ES分词器作用
ES分词器可在索引创建之前将字段拆分为对应词元,用于建立对应倒排索引;查询时将查询关键词根据指定分词器进行分词,然后进行索引数据查询;ES内置分词器介绍.xmind
ES分词器组成
ES分词器包含三部分:
- char_filter:在分词之前对原字段字符进行过滤
- tokenizer,对输入文本进行处理,拆分成各个词元
- fliter,后置处理器,tokenizer拆分词元之后,filter进行后续处理,可新增或者删除词元,如中文的拼音分词器、同义词 就是使用此方式
所以,自定义analyzer内容如下:
{
"analysis": {
"filter": {
"filter_a": {
...
},
"filter_b": {
...
}
},
"analyzer": {
"analyzer_a": {
"tokenizer": "...",
"filter": "...",
"token_chars": "...",
...//其他属性配置
},
"analyzer_b": {
"tokenizer": "...",
"filter": "...",
"token_chars": "...",
...//其他属性配置
}
},
"tokenizer": {
"tokenizer_a": {
...
}
},
"char_filter": {
}
}
}
char_filter
在分词之前对原字段字符进行过滤,主要包含三种:
- html_strip,用于html标签的过滤,可通过escaped_tags属性排除需要过滤的标签;
html_strip属于内置字符过滤器,可直接使用:
{
"tokenizer": "keyword",
"char_filter": [ "html_strip" ]
}
也可自定义分词器,指定排除过滤的标签:
"char_filter": {
"my_char_filter": {
"type": "html_strip",
"escaped_tags": ["b"]
}
}
- mapping,字符映射filter
mapping类char_filter需自定义:
mappings:字符映射,将一个字符替换为另一个字符,空格字符需转义
"char_filter": {
"my_char_filter": {
"type": "mapping",
"mappings": [
"٠ => 0",
"١ => 1",
"٢ => 2",
"٣ => 3",
"٤ => 4",
"٥ => 5",
"٦ => 6",
"٧ => 7",
"٨ => 8",
"٩ => 9"
]
}
}
mappings_path:指定映射文件路径,文件utf-8格式,内容与上面mappings一致
- pattern_replace ,正则表达式替换
pattern_replace 类char_filter需自定义:
pattern:java正则
replacement:需替换的内容
flags:正则模式
官网示例:
"char_filter": {
"my_char_filter": {
"type": "pattern_replace",
"pattern": "(\\d+)-(?=\\d)",
"replacement": "$1_"
}
}
tokenizer
tokenizer,对输入文本进行处理,拆分成各个词元;
ES内置分词器如下:
- standard 默认分析器,英文分词器,对中文不适用;
属性:
max_token_length:最大词元长度
"tokenizer": {
"my_tokenizer": {
"type": "standard",
"max_token_length": 5
}
}
- letter ,字符分析器,分词结果只包含字符:
POST _analyze
{
"tokenizer": "letter",
"text": "The 2 QUICK Brown-Foxes jumped over the lazy dog's bone."
}
分词结果:
[ The, QUICK, Brown, Foxes, jumped, over, the, lazy, dog, s, bone ]

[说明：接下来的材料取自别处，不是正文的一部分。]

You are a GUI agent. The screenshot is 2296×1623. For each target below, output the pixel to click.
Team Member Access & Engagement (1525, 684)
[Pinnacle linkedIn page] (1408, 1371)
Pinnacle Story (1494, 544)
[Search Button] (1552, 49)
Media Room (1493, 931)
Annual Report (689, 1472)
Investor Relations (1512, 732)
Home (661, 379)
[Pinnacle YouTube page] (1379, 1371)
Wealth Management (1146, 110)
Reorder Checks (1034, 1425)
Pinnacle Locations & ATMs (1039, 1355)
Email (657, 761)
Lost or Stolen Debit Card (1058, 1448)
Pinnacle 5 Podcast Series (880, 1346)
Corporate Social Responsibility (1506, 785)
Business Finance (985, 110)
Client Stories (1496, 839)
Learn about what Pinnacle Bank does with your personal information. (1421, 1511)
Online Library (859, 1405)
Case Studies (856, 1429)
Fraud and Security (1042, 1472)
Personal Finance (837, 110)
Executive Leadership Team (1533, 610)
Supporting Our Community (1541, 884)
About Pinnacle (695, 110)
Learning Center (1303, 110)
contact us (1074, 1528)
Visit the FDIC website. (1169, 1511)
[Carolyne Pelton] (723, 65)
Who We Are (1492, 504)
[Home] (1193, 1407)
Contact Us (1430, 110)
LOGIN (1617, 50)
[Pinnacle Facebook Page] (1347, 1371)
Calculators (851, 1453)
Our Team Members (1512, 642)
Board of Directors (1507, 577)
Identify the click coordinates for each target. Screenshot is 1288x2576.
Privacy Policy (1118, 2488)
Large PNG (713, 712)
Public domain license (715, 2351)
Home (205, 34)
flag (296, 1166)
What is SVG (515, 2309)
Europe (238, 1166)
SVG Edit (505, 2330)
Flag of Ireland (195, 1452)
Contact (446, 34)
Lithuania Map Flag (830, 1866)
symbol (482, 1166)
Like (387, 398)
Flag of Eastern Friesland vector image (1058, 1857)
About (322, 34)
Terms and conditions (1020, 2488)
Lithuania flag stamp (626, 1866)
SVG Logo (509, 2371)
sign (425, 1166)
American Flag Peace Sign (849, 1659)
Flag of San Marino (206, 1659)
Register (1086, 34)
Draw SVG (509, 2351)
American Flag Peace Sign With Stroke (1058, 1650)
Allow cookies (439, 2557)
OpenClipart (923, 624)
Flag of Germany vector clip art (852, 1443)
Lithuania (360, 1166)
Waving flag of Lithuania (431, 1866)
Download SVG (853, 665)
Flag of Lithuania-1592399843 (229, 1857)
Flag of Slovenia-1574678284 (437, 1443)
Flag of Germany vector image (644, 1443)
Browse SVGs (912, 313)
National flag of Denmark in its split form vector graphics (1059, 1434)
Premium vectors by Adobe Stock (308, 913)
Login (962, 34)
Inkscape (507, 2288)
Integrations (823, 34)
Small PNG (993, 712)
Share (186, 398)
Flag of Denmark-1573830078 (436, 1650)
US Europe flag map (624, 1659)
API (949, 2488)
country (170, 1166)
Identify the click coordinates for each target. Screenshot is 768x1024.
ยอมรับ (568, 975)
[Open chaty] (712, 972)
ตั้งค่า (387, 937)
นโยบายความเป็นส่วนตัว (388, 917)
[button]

- lowercase ,小写分析器,与letter分词结果一致,同时会将字符转成小写:
POST _analyze
{
"tokenizer": "lowercase",
"text": "The 2 QUICK Brown-Foxes jumped over the lazy dog's bone."
}
分词结果:
[ the, quick, brown, foxes, jumped, over, the, lazy, dog, s, bone ]
- whitespace ,空白字符分析器,以空白字符来拆分输入文本:
POST _analyze
{
"tokenizer": "whitespace",
"text": "The 2 QUICK Brown-Foxes jumped over the lazy dog's bone."
}
分词结果:
[ The, 2, QUICK, Brown-Foxes, jumped, over, the, lazy, dog's, bone. ]
- uax_url_email,url、email分析器,与standard类似,但是会将url和email当成一个词元
属性:
max_token_length:最大词元长度,参考standard
POST _analyze
{
"tokenizer": "uax_url_email",
"text": "Email me at john.smith@global-international.com"
}
分词结果:
[ Email, me, at, john.smith@global-international.com ]
standard分词时结果会是:
[ Email, me, at, john.smith, global, international.com ]
- classic 忽略
- Thai 泰语分析器,忽略
- ngram,将给定输入按照指定长度分成连续的词元,忽略语义,ngram分析器可用来代替模糊查询
属性:
min_gram:最小长度,默认1
max_gram:最大长度,默认2
token_chars:分词字符,枚举值如下:
letter:文本字符,如 a,b,c 京等;
digit :数字
whitespace:空白字符
punctuation:标点符号
symbol:符号
POST _analyze
{
"tokenizer": "ngram",
"text": "Quick Fox"
}
分词结果:
[ Q, Qu, u, ui, i, ic, c, ck, k, "k ", " ", " F", F, Fo, o, ox, x ]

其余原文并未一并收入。